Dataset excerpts

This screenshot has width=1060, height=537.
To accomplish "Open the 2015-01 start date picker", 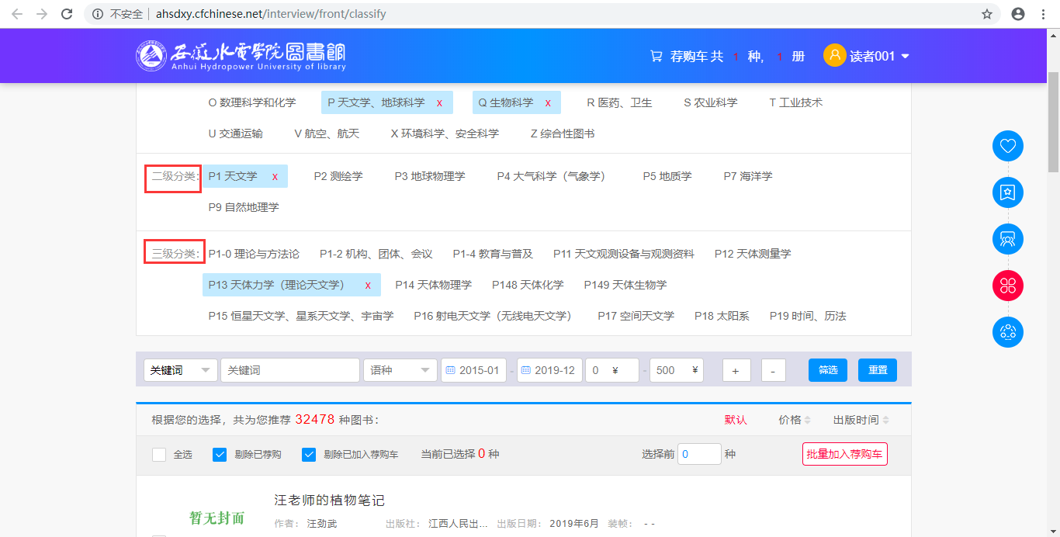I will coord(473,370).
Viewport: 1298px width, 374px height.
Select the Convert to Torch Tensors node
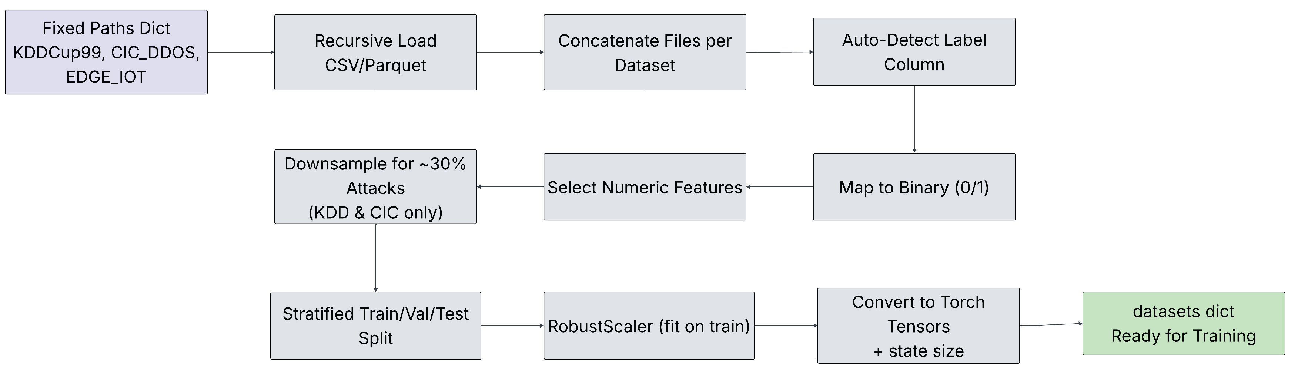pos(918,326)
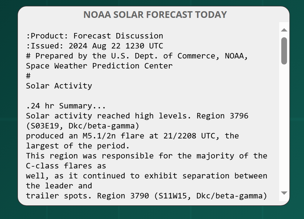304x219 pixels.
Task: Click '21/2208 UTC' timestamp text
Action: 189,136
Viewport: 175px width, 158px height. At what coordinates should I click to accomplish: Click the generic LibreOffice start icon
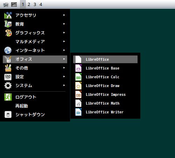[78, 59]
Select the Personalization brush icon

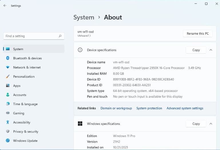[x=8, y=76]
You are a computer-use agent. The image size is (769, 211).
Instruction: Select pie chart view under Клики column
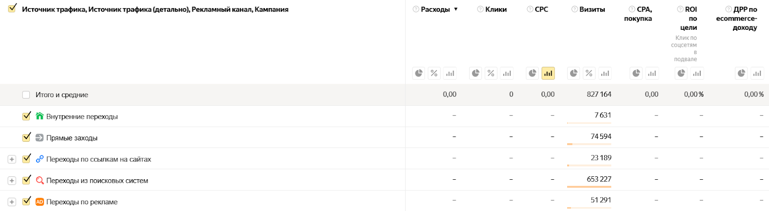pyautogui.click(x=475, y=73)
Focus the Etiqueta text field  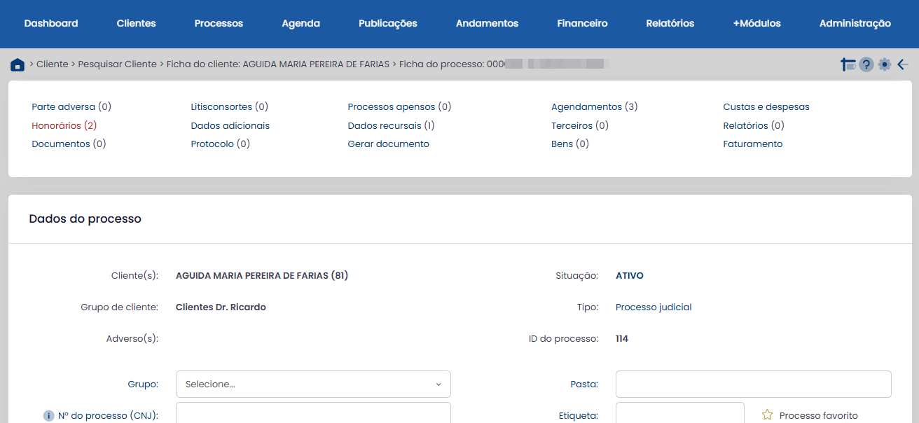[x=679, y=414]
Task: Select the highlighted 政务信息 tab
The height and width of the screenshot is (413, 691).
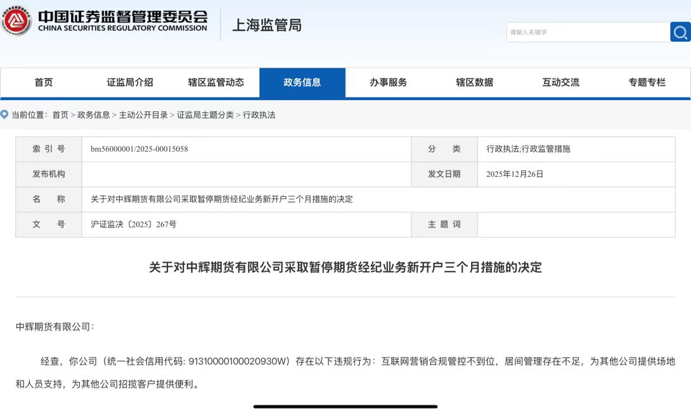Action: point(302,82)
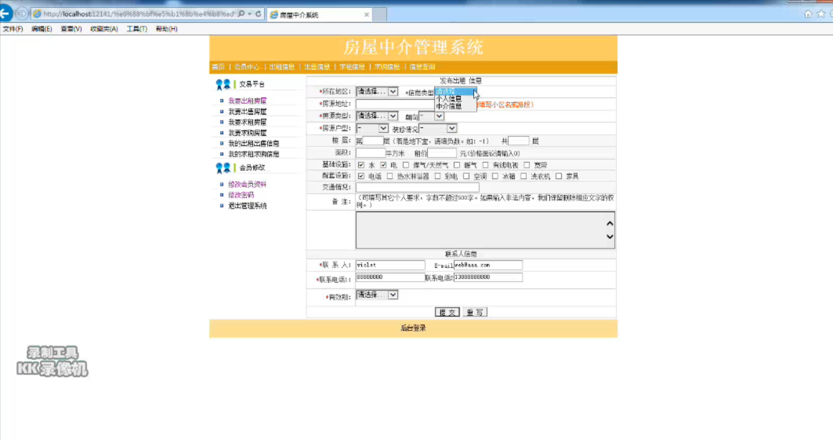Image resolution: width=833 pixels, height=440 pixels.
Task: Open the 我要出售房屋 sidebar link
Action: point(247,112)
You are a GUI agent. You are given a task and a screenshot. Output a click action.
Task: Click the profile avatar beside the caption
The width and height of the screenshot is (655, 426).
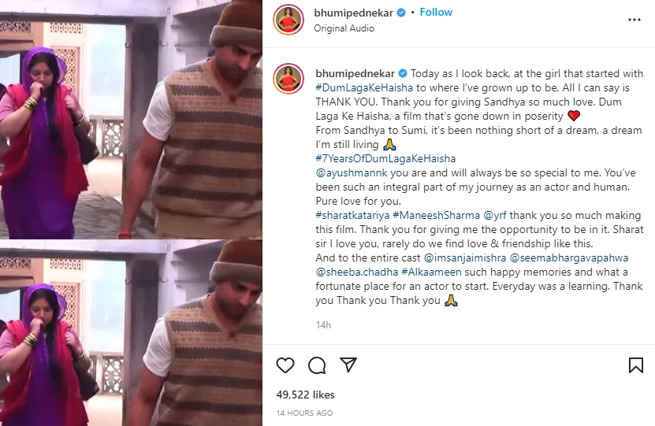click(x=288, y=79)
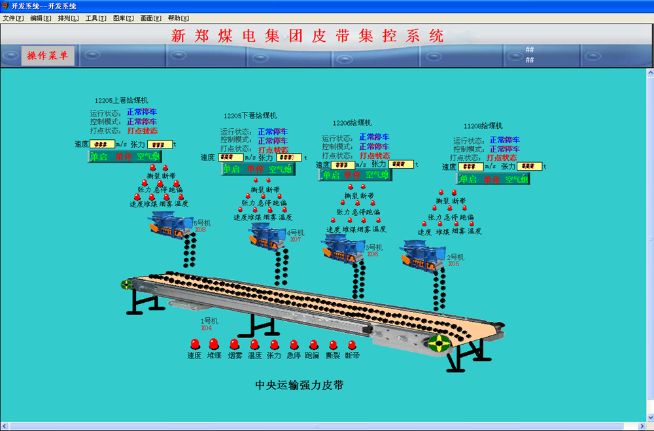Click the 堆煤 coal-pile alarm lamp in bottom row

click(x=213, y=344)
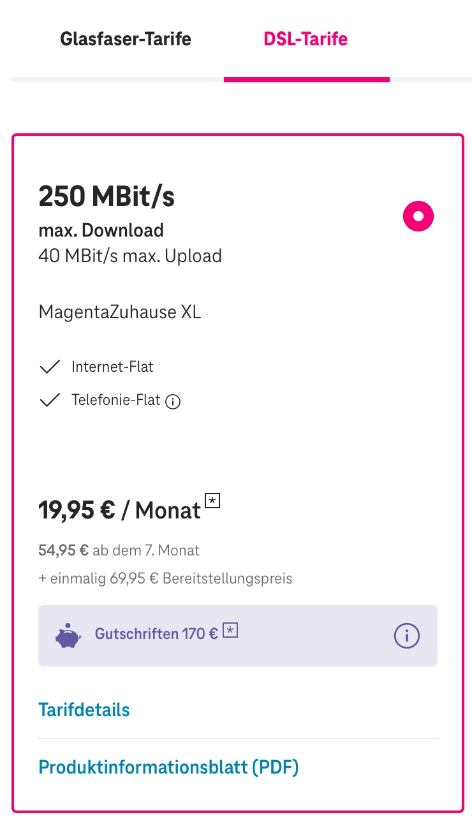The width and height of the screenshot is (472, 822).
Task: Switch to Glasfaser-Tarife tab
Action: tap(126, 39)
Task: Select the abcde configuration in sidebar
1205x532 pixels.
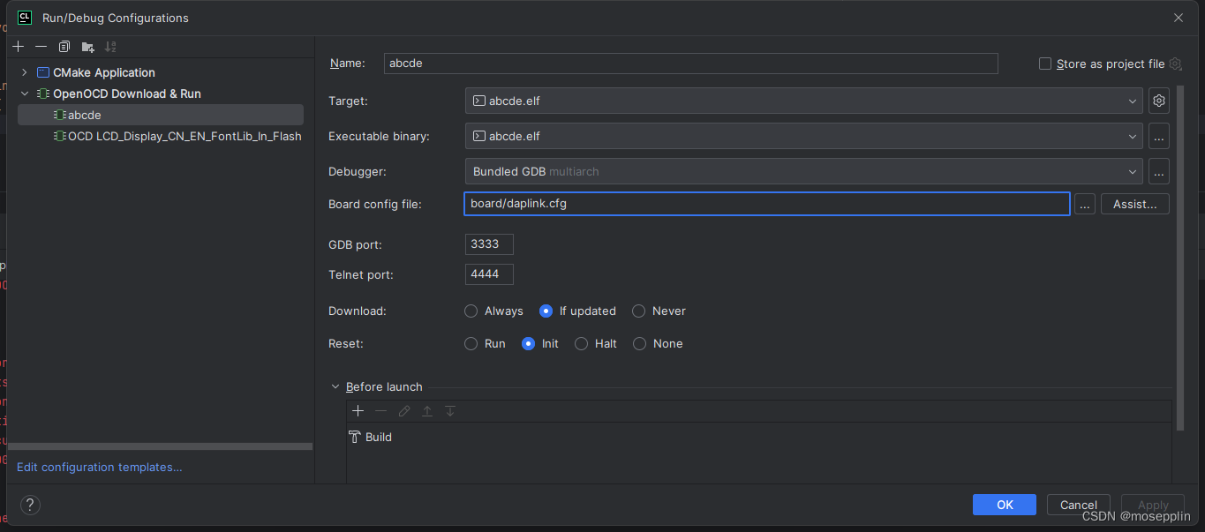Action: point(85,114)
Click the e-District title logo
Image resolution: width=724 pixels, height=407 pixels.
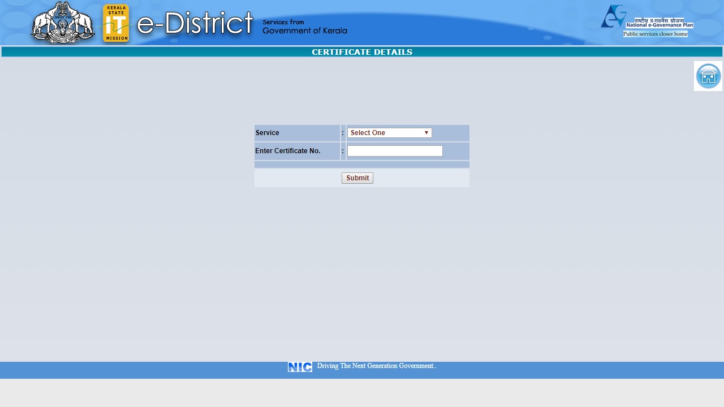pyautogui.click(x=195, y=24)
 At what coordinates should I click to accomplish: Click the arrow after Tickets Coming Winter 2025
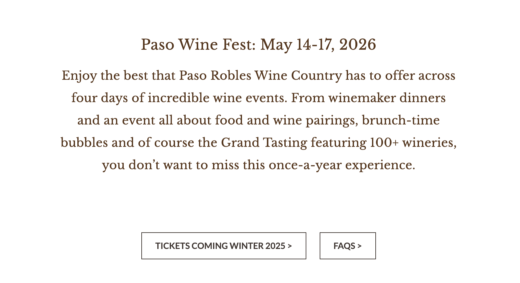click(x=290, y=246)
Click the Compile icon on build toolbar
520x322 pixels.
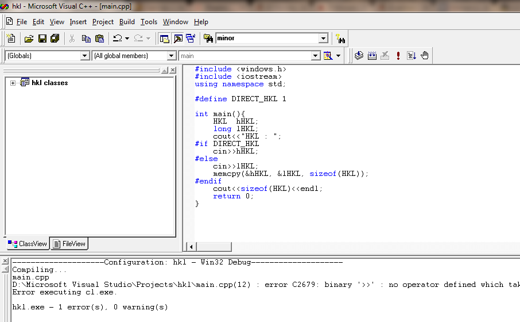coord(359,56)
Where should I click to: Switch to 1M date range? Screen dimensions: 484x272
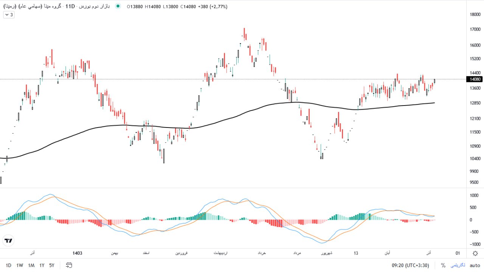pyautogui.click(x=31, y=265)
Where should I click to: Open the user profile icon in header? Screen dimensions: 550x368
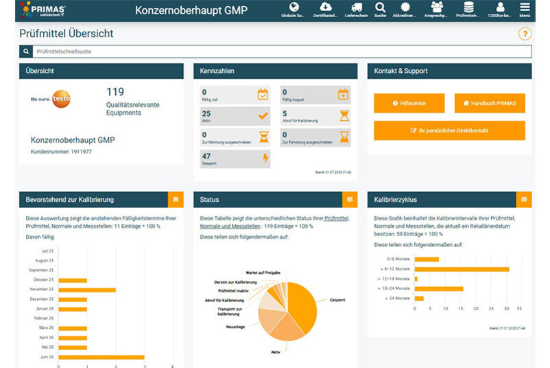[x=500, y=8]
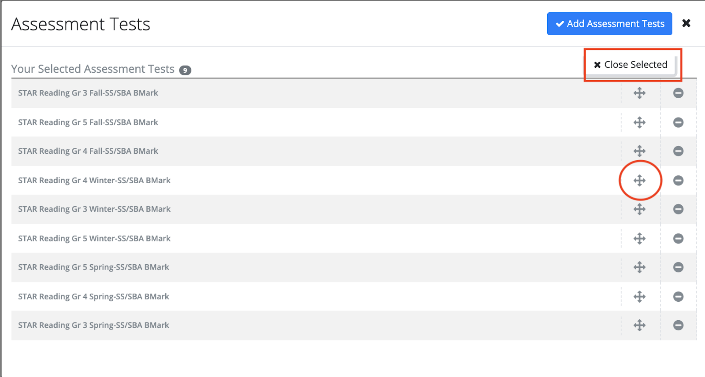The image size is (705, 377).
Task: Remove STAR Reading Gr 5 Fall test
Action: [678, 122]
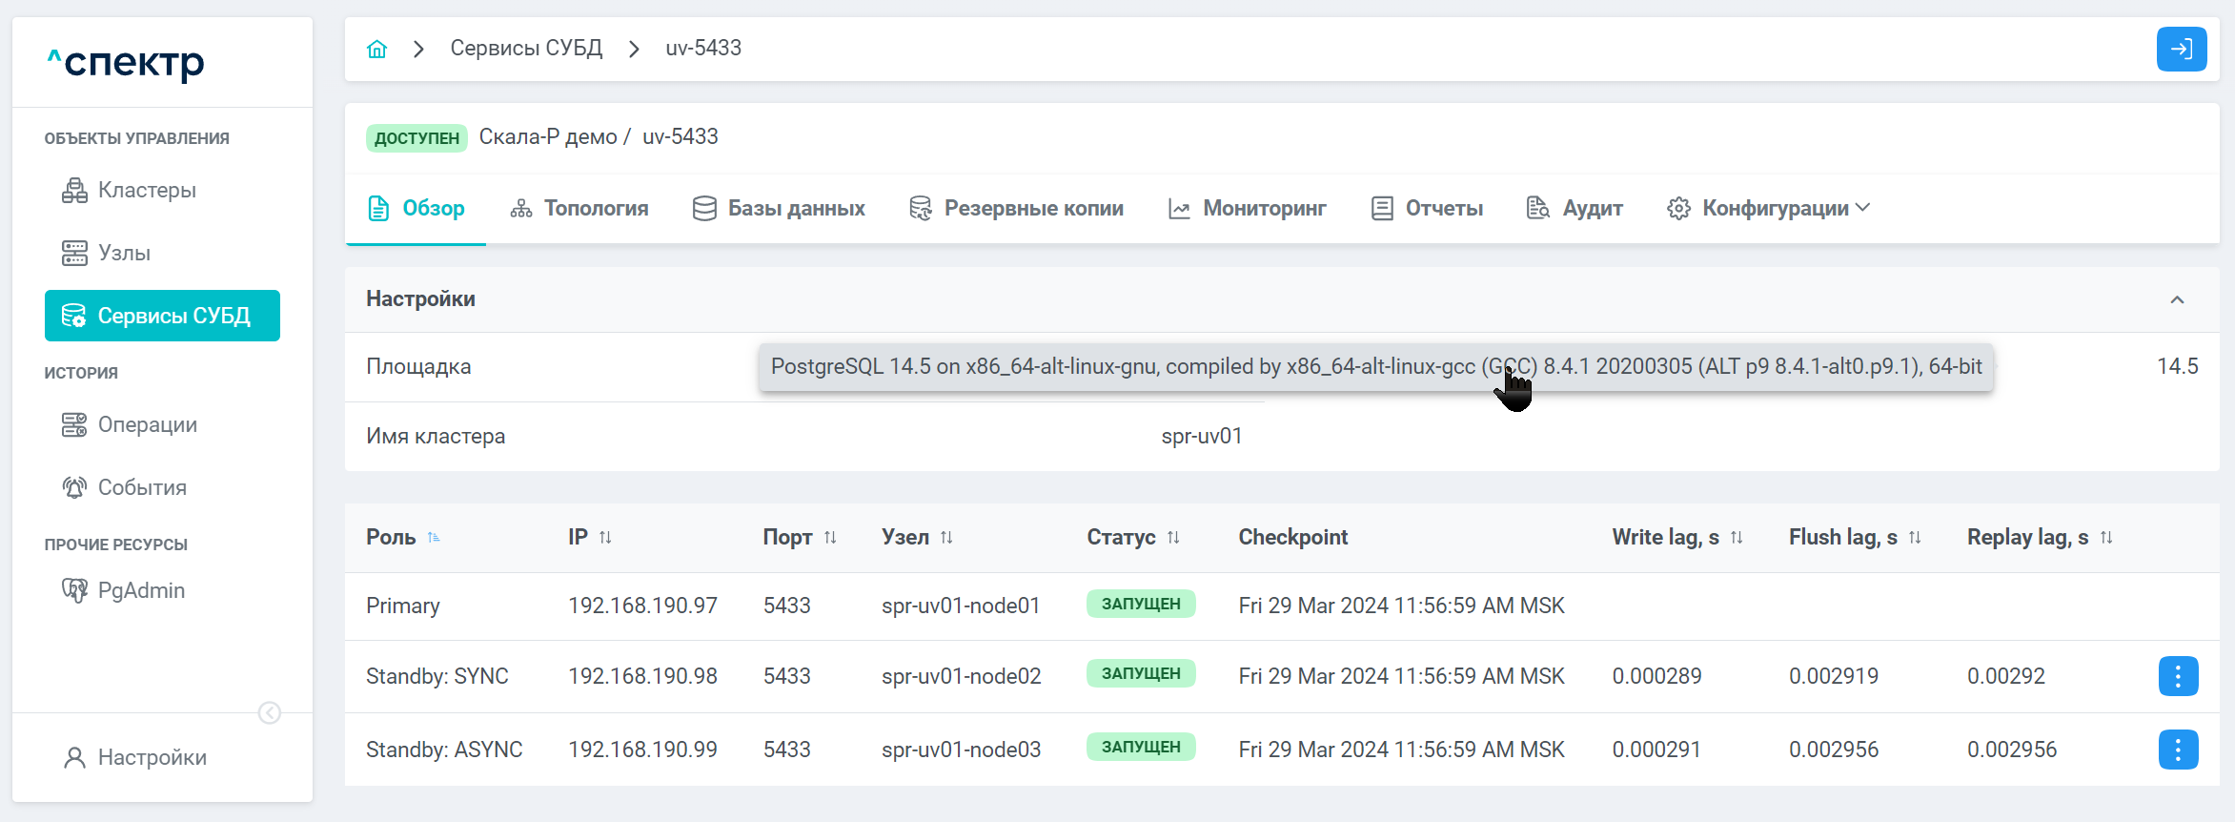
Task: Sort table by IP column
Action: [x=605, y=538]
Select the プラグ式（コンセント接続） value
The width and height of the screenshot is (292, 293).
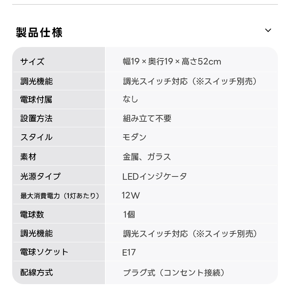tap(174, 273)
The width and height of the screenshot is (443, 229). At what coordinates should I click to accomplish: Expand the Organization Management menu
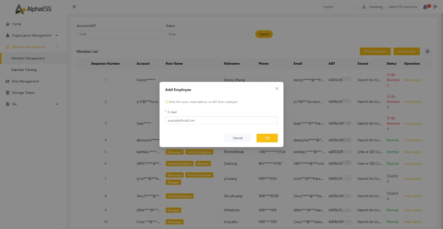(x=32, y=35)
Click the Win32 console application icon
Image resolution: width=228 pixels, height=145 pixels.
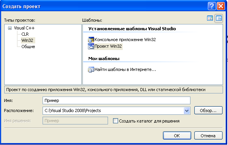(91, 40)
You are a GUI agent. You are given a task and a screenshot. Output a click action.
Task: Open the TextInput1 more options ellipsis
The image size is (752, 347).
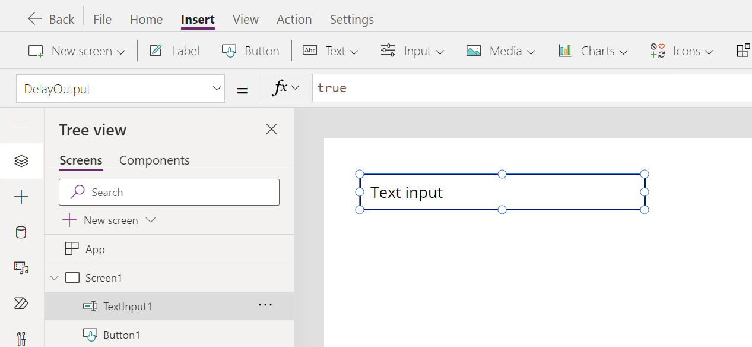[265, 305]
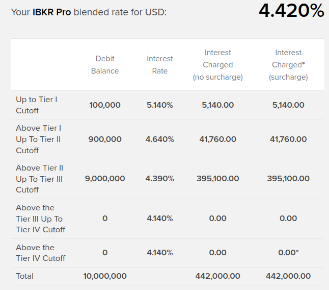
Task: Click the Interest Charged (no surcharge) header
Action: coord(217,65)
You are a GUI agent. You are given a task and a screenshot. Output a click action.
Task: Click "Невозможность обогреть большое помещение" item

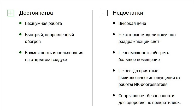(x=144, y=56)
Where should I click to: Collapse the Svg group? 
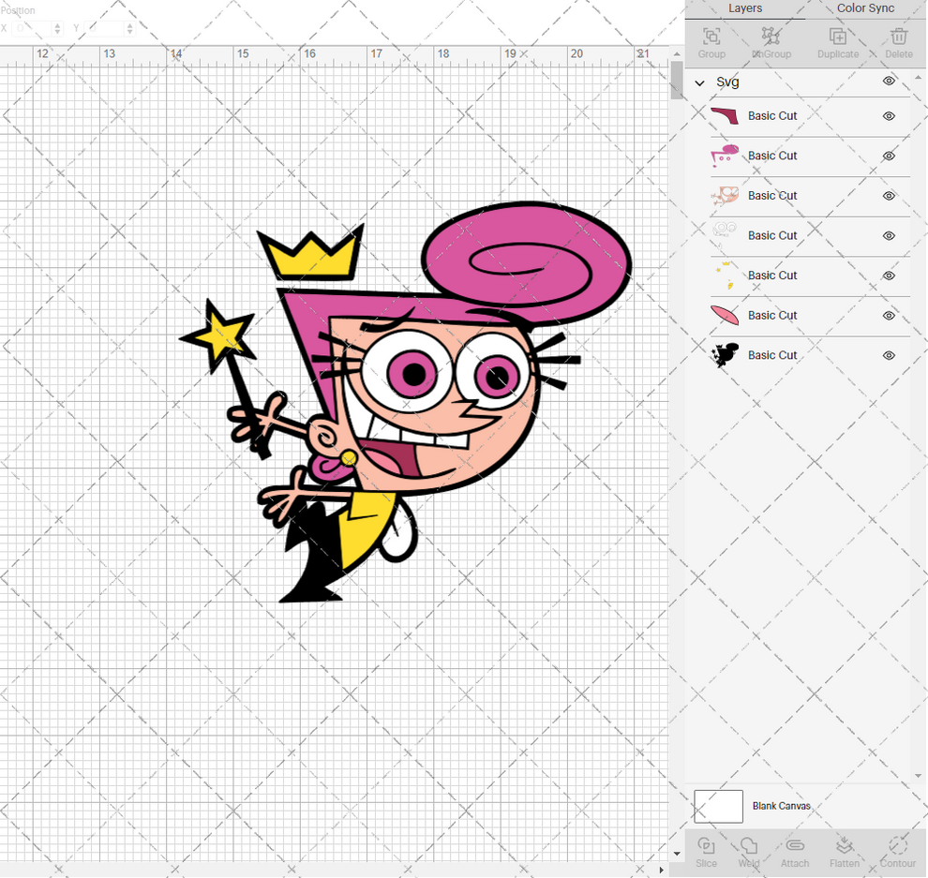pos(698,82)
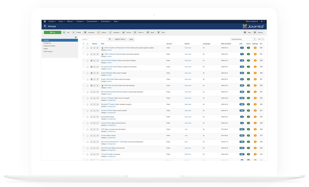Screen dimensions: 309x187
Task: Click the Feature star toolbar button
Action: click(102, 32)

* **WHAT IS EXPECTED**
The lines to set down run from the line with "Click the Compile icon on build toolbar" up to and including the line with "Select the プラグ式（コンセント接続） value" in the entries above. Reproduce them exactly, with no pictures.

* **EXERCISE ANSWER**
Click the Compile icon on build toolbar
520x322 pixels.
coord(359,56)
Where should I click to: Switch to 1M date range? Screen dimensions: 484x272
pyautogui.click(x=31, y=265)
Where should I click to: Open the user profile icon in header? Screen dimensions: 550x368
[x=500, y=8]
The image size is (705, 377).
Task: Remove STAR Reading Gr 5 Fall test
Action: [678, 122]
Task: Sort table by IP column
Action: [x=605, y=538]
Select the プラグ式（コンセント接続） value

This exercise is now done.